There may be some considerations about how to distribute the added momentum between the two particles of a line segment if they have different mass, and the force direction isn't perpendicular to the direction of the line segment when the start and endpoints have different radiuses. However, this seems like it'd be a reasonable approximation to start with.

Hi Hatchling!

Thanks for the suggestion and the detailed math. We actually had a very similar thing working at some point in development.

We started using the concept of 'simplices': edges (2 particles) and triangles (3 particles). The two main issues with the above approach are: as-is, it only works for edge-edge collisions (for edge-box, edge-sphere, edge-triangle mesh, edge - distance field, etc, you need additional tests), and it complicates the broad phase. In our broad phase we use a simple hierarchical grid. This assumes the size ratio of the objects in the grid is pretty close to 1, but this can't be assumed for edges.
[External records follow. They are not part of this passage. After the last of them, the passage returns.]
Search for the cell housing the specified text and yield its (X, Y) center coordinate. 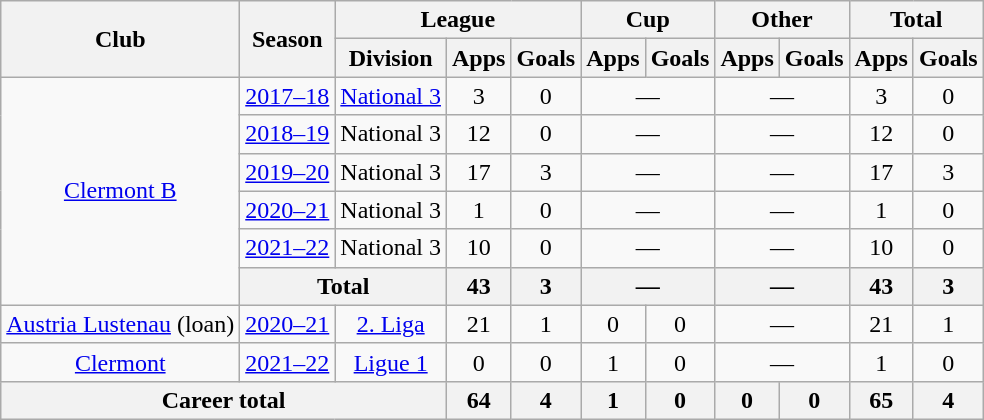
Austria Lustenau (loan) (120, 324)
Clermont (120, 362)
65 (881, 400)
Cup (648, 20)
Clermont B (120, 191)
2. Liga (391, 324)
2019–20 (288, 172)
2017–18 (288, 96)
Season (288, 39)
Ligue 1 (391, 362)
Division (391, 58)
64 (479, 400)
Career total (224, 400)
2018–19 (288, 134)
Club (120, 39)
League (458, 20)
Other (782, 20)
Pinpoint the cell where the given text exists, returning its [X, Y] midpoint coordinate. 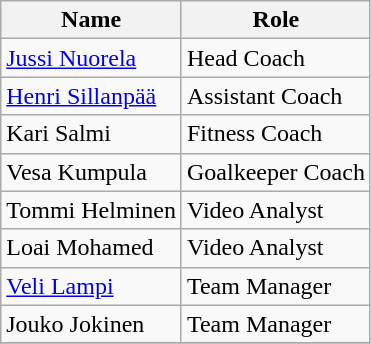
Kari Salmi [92, 134]
Vesa Kumpula [92, 172]
Tommi Helminen [92, 210]
Head Coach [276, 58]
Loai Mohamed [92, 248]
Assistant Coach [276, 96]
Jouko Jokinen [92, 324]
Henri Sillanpää [92, 96]
Veli Lampi [92, 286]
Goalkeeper Coach [276, 172]
Jussi Nuorela [92, 58]
Fitness Coach [276, 134]
Role [276, 20]
Name [92, 20]
Search for the cell housing the specified text and yield its [x, y] center coordinate. 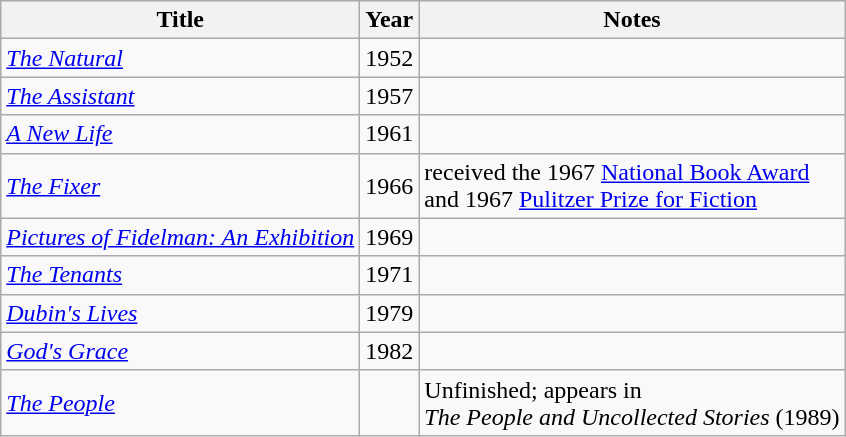
1957 [390, 96]
Title [180, 20]
Unfinished; appears inThe People and Uncollected Stories (1989) [632, 402]
Notes [632, 20]
1961 [390, 134]
God's Grace [180, 351]
1971 [390, 275]
The Tenants [180, 275]
1969 [390, 237]
Pictures of Fidelman: An Exhibition [180, 237]
1966 [390, 186]
Dubin's Lives [180, 313]
The People [180, 402]
The Assistant [180, 96]
1979 [390, 313]
A New Life [180, 134]
Year [390, 20]
The Natural [180, 58]
1952 [390, 58]
1982 [390, 351]
The Fixer [180, 186]
received the 1967 National Book Awardand 1967 Pulitzer Prize for Fiction [632, 186]
Scan for the cell matching the given text and deliver its [x, y] coordinate at center. 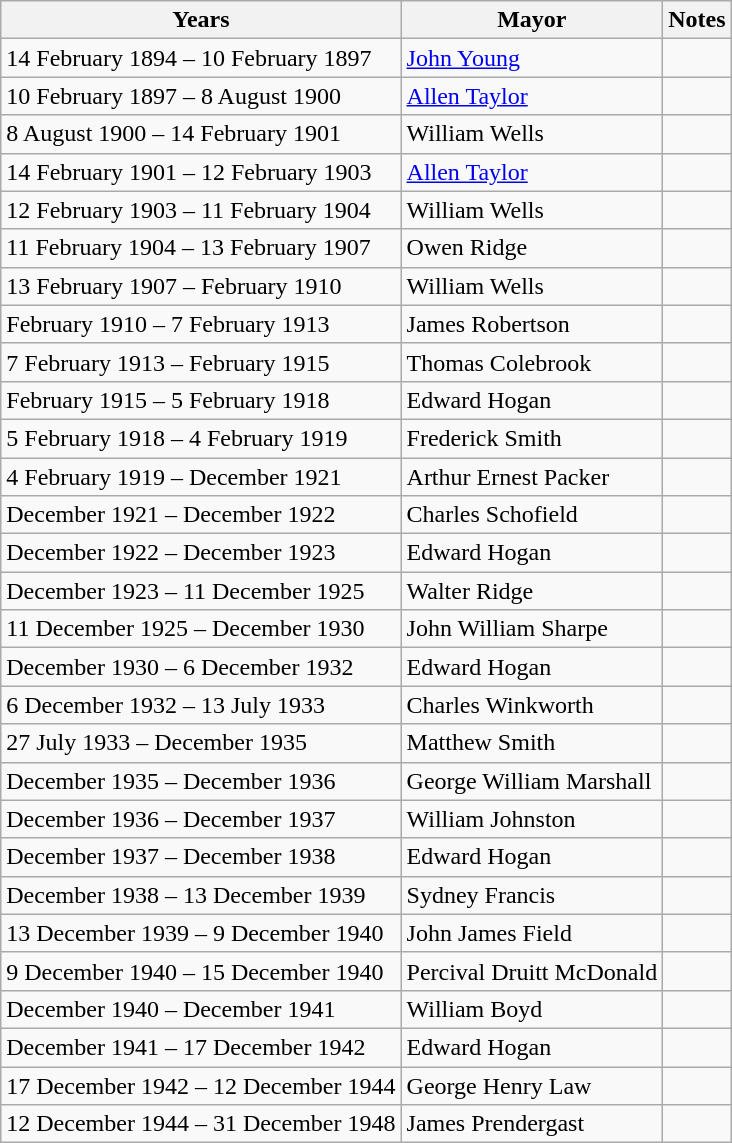
5 February 1918 – 4 February 1919 [201, 438]
December 1936 – December 1937 [201, 819]
14 February 1901 – 12 February 1903 [201, 172]
February 1910 – 7 February 1913 [201, 324]
William Johnston [532, 819]
December 1938 – 13 December 1939 [201, 895]
John William Sharpe [532, 629]
Years [201, 20]
February 1915 – 5 February 1918 [201, 400]
Charles Schofield [532, 515]
John James Field [532, 933]
December 1935 – December 1936 [201, 781]
11 February 1904 – 13 February 1907 [201, 248]
December 1922 – December 1923 [201, 553]
7 February 1913 – February 1915 [201, 362]
4 February 1919 – December 1921 [201, 477]
14 February 1894 – 10 February 1897 [201, 58]
Mayor [532, 20]
Percival Druitt McDonald [532, 971]
13 December 1939 – 9 December 1940 [201, 933]
George Henry Law [532, 1085]
Owen Ridge [532, 248]
12 December 1944 – 31 December 1948 [201, 1124]
December 1937 – December 1938 [201, 857]
Notes [697, 20]
Matthew Smith [532, 743]
William Boyd [532, 1009]
December 1940 – December 1941 [201, 1009]
17 December 1942 – 12 December 1944 [201, 1085]
Frederick Smith [532, 438]
George William Marshall [532, 781]
10 February 1897 – 8 August 1900 [201, 96]
Walter Ridge [532, 591]
9 December 1940 – 15 December 1940 [201, 971]
December 1930 – 6 December 1932 [201, 667]
Thomas Colebrook [532, 362]
13 February 1907 – February 1910 [201, 286]
8 August 1900 – 14 February 1901 [201, 134]
Sydney Francis [532, 895]
John Young [532, 58]
Arthur Ernest Packer [532, 477]
Charles Winkworth [532, 705]
12 February 1903 – 11 February 1904 [201, 210]
27 July 1933 – December 1935 [201, 743]
December 1941 – 17 December 1942 [201, 1047]
11 December 1925 – December 1930 [201, 629]
James Robertson [532, 324]
James Prendergast [532, 1124]
6 December 1932 – 13 July 1933 [201, 705]
December 1923 – 11 December 1925 [201, 591]
December 1921 – December 1922 [201, 515]
Return [x, y] of the center of cell containing provided text 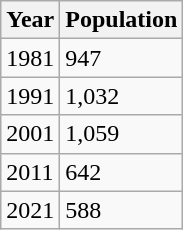
588 [122, 210]
Population [122, 20]
1,032 [122, 96]
1991 [30, 96]
2001 [30, 134]
2021 [30, 210]
1981 [30, 58]
Year [30, 20]
642 [122, 172]
1,059 [122, 134]
947 [122, 58]
2011 [30, 172]
Pinpoint the cell where the given text exists, returning its (x, y) midpoint coordinate. 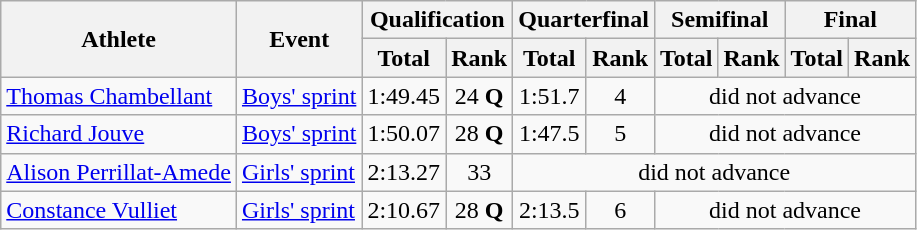
Thomas Chambellant (119, 96)
4 (620, 96)
Alison Perrillat-Amede (119, 172)
Final (850, 20)
2:13.27 (404, 172)
Constance Vulliet (119, 210)
5 (620, 134)
6 (620, 210)
1:51.7 (550, 96)
1:50.07 (404, 134)
Quarterfinal (584, 20)
Event (298, 39)
2:10.67 (404, 210)
2:13.5 (550, 210)
Semifinal (720, 20)
1:49.45 (404, 96)
1:47.5 (550, 134)
Qualification (438, 20)
Athlete (119, 39)
24 Q (480, 96)
33 (480, 172)
Richard Jouve (119, 134)
Determine the (x, y) coordinate at the center of the cell enclosing the given text.  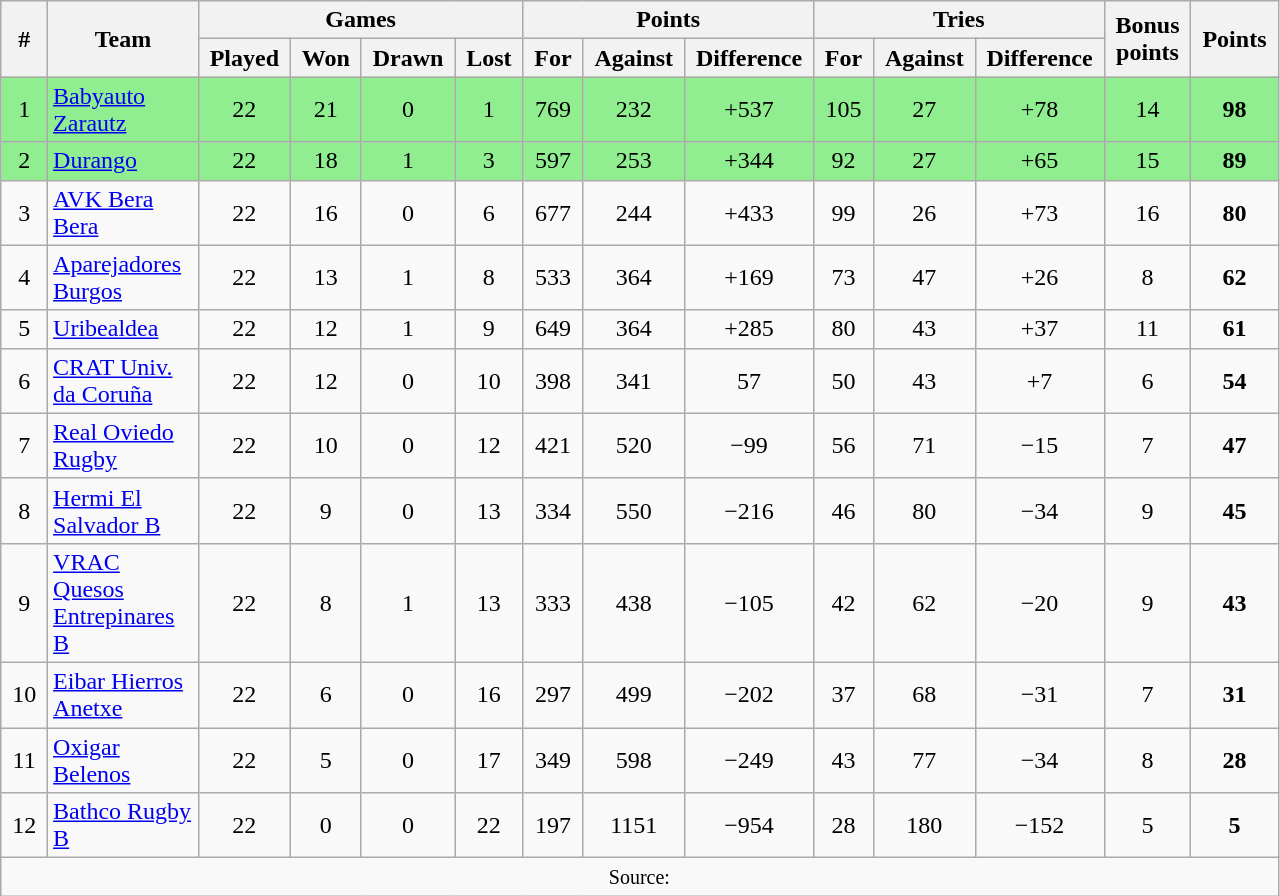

Long, thin edges can't be stored in a single grid cell (as it would be too conservative a broad phase, creating lots of contacts that aren't needed), and storing them in multiple cells complicates things.

So we opted for a simpler method, very similar to yours: virtual particles, that were meant to be introduced in v4.0. This basically creates additional particles during the collision detection phase, placed at linearly interpolated positions along the edge between 2 particles. However, the position and number of particles along each edge is fixed, instead of being calculated as the closest point between 2 edges. This is nice because you still only deal with particles: you can leave the broad phase untouched, you don't need additional tests for boxes, triangle meshes, etc, and it covers the case where particles have different radiuses. These virtual particles only exist during collision detection, so they don't affect the constraint projection phase. The only drawback is that you work with a discrete approximation of a capsule, so collision isn't as smooth as it would be with your method.

On paper it sounded nice, but in practice it caused a lot of issues when interpolating position corrections (in PBD we don't work with velocities or impulses, but position deltas) back to the 2 "real" particles in the edge. We ended up removing this system a few weeks before releasing 4.0. I still like the idea though, so there's a chance it will make a comeback some time later.